-- Opening Marker --

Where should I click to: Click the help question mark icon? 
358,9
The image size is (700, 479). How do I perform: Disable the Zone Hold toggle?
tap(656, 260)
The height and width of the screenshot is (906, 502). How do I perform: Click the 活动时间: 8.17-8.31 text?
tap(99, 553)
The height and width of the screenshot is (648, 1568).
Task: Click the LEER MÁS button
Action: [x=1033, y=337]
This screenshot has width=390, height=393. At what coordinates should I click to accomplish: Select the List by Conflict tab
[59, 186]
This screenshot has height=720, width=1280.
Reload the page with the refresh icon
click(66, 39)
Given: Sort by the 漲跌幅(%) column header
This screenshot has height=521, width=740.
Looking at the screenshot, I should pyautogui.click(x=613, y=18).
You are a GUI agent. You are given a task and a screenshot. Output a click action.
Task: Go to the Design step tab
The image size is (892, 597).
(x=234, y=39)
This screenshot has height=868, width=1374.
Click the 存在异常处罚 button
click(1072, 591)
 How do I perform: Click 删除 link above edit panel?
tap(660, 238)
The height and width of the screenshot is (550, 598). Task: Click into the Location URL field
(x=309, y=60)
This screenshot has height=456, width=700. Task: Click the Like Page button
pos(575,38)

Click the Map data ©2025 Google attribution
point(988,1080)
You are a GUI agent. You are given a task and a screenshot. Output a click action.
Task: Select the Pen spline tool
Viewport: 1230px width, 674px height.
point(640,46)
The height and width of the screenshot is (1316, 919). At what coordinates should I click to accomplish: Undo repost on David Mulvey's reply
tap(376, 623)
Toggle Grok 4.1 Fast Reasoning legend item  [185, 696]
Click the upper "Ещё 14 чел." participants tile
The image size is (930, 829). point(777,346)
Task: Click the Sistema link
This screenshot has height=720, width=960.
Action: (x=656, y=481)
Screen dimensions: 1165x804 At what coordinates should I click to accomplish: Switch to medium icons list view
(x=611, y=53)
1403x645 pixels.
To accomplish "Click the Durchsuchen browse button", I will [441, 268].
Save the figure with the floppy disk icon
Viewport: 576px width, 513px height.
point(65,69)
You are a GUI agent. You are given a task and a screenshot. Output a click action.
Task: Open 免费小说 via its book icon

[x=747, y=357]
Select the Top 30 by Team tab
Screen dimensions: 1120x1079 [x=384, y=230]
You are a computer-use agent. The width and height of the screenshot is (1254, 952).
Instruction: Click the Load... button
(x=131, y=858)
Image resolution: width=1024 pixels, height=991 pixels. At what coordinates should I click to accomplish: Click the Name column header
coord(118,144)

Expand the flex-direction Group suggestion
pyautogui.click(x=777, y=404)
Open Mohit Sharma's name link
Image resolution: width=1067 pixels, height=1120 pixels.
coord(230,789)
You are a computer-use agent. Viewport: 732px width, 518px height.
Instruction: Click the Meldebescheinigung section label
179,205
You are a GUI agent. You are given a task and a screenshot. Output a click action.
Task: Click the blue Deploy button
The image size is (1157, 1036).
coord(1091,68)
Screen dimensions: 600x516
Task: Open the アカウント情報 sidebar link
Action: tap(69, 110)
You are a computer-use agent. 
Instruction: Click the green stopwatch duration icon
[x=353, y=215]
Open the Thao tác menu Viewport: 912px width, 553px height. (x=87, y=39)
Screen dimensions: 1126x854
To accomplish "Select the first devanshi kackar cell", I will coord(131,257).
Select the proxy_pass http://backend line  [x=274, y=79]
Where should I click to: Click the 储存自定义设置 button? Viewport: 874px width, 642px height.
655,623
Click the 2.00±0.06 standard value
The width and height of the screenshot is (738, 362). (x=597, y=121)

-- Closing Marker --

_PROBLEM STATEMENT_.
Output consists of exactly the lines from the one containing "Task: Click the blue Deploy button" to the end of the records above, retyped without change and with nothing extra.

_WRITTEN RESPONSE_.
Task: Click the blue Deploy button
The image size is (1157, 1036).
coord(1091,68)
Screen dimensions: 600x516
Task: Open the アカウント情報 sidebar link
Action: tap(69, 110)
You are a computer-use agent. 
Instruction: Click the green stopwatch duration icon
[x=353, y=215]
Open the Thao tác menu Viewport: 912px width, 553px height. (x=87, y=39)
Screen dimensions: 1126x854
To accomplish "Select the first devanshi kackar cell", I will coord(131,257).
Select the proxy_pass http://backend line  [x=274, y=79]
Where should I click to: Click the 储存自定义设置 button? Viewport: 874px width, 642px height.
655,623
Click the 2.00±0.06 standard value
The width and height of the screenshot is (738, 362). (x=597, y=121)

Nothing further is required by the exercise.